● What you will do:
Rewrite the passage on virtual stage management from "The difference between" to "in breakout rooms.", swapping "breakout" for "side".

● Exercise passage:
-=-=-=-=-
The difference between in-person and virtual production was especially felt by Manghnani in her stage manager responsibilities, as she compared what was expected of the role pre-quarantine versus now.  

“Stage managers [usually] communicate with the actors a lot more [in-person],” Manghnani said. “And I don’t actually think I got to do that very much. Obviously, I was in the [breakout] room, but I was not communicating, I was more or less taking notes and texting [actors] sometimes. I think I only got to do half of the job.”

While filming and putting “The Misanthrope” together on Zoom, Manghnani stayed in the main room with Gould and the actors while Chamraj frequently jumped between the tech departments in breakout rooms. 

“If [the tech departments] needed something, I would either give it to them or get it to them,” Chamraj said. “Or if I couldn’t, then I’d get Ms. Gould and we’d work it out with them. It was mostly just making sure all departments are all coordinated to make sure [that]nothing goes wrong.”

Although he has participated as an actor in productions like MV SNL, this year was Chamraj’s first time being a stage manager for an MV Drama production. With online drama management being a new experience for him, he doesn’t think the adjustment from in-person to online was too turbulent because of how social media made it easy to contact fellow cast members.
-=-=-=-=-
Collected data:
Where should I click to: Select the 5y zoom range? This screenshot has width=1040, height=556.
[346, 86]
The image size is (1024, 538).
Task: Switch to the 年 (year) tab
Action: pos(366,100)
-=-=-=-=-
● Response area:
The difference between in-person and virtual production was especially felt by Manghnani in her stage manager responsibilities, as she compared what was expected of the role pre-quarantine versus now.  

“Stage managers [usually] communicate with the actors a lot more [in-person],” Manghnani said. “And I don’t actually think I got to do that very much. Obviously, I was in the [side] room, but I was not communicating, I was more or less taking notes and texting [actors] sometimes. I think I only got to do half of the job.”

While filming and putting “The Misanthrope” together on Zoom, Manghnani stayed in the main room with Gould and the actors while Chamraj frequently jumped between the tech departments in side rooms.